Distribution of the C statistic with applications to the sample mean of Poisson data

The C statistic, also known as the Cash statistic, is often used in astronomy for the analysis of low-count Poisson data. The main advantage of this statistic, compared to the more commonly used χ2 statistic, is its applicability without the need to combine data points. This feature has made the C statistic a very useful method to analyze Poisson data that have small (or even null) counts in each resolution element. One of the challenges of the C statistic is that its probability distribution, under the null hypothesis that the data follow a parent model, is not known exactly. This paper presents an effort towards improving our understanding of the C statistic by studying (a) the distribution of C statistic for a fully specified model, (b) the distribution of C_min resulting from a maximum-likelihood fit to a simple one-parameter constant model, i.e. a model that represents the sample mean of N Poisson measurements, and (c) the distribution of the associated ΔC statistic that is used for parameter estimation.
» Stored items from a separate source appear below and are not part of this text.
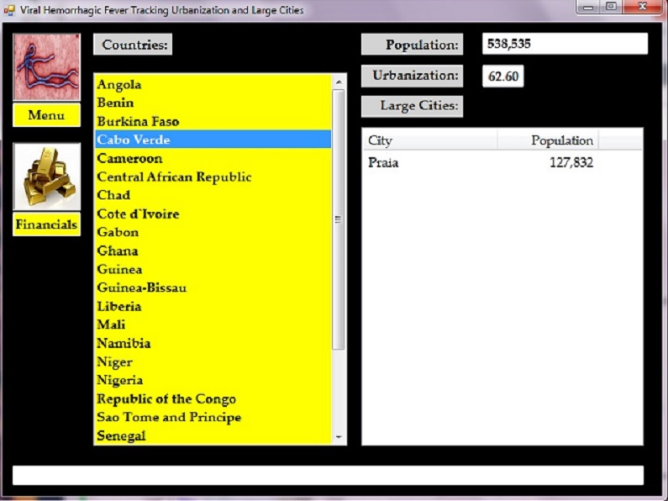Pick Nigeria in the countries list

point(120,380)
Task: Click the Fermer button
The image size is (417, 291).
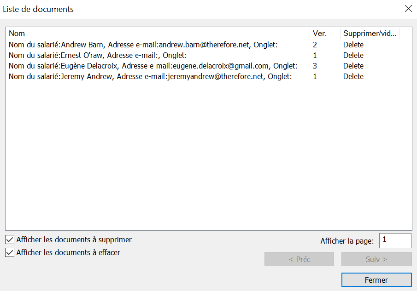Action: (376, 280)
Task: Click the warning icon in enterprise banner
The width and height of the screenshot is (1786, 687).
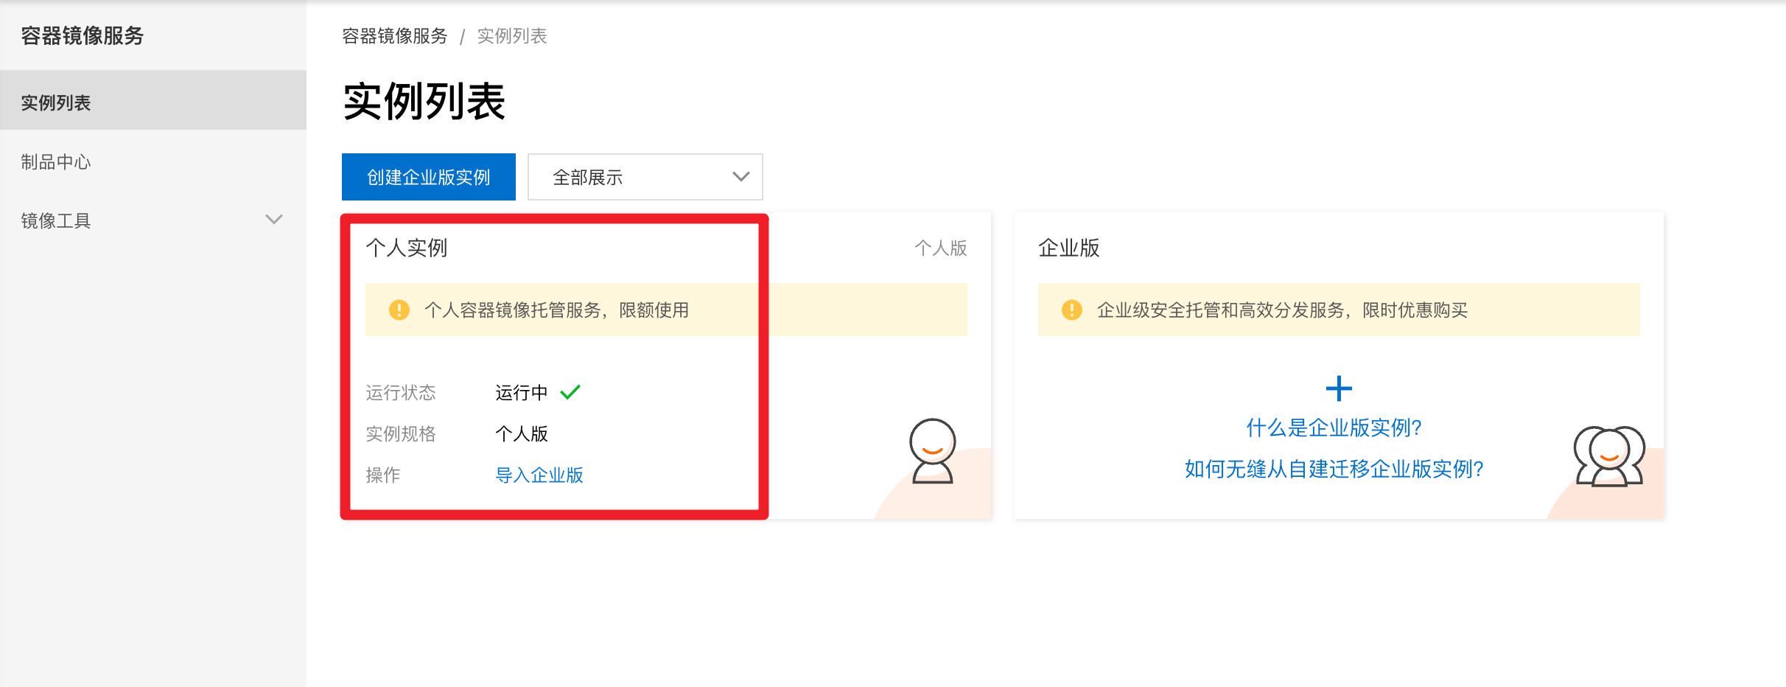Action: click(1071, 310)
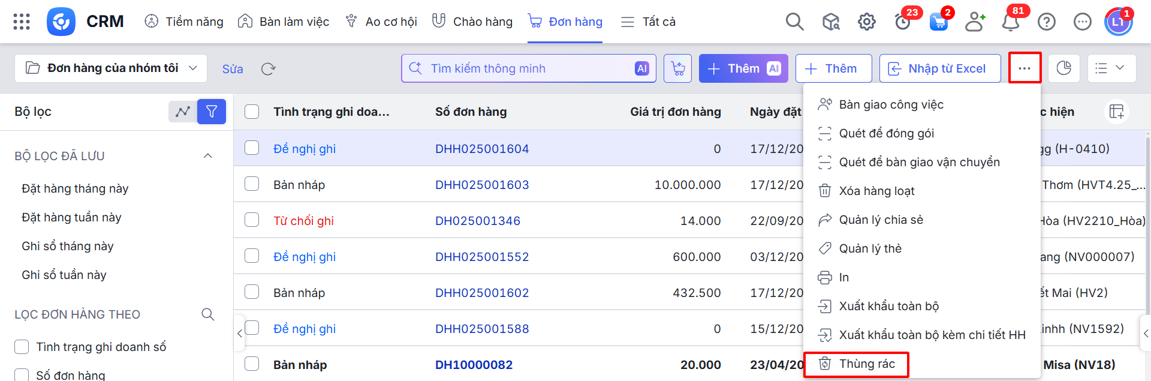
Task: Check the box for order DHH025001603
Action: pyautogui.click(x=252, y=184)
The results confirm the expectation that, in the high-count limit, both C statistic and C_min have the same mean and variance as a χ2 statistic with same number of degrees of freedom. It is also found that, in the low-count regime, the expectation of the C statistic and C_min can be substantially lower than for a χ2 distribution. The paper makes use of recent X-ray observations of the astronomical source PG 1116+215 to illustrate the application of the C statistic to Poisson data.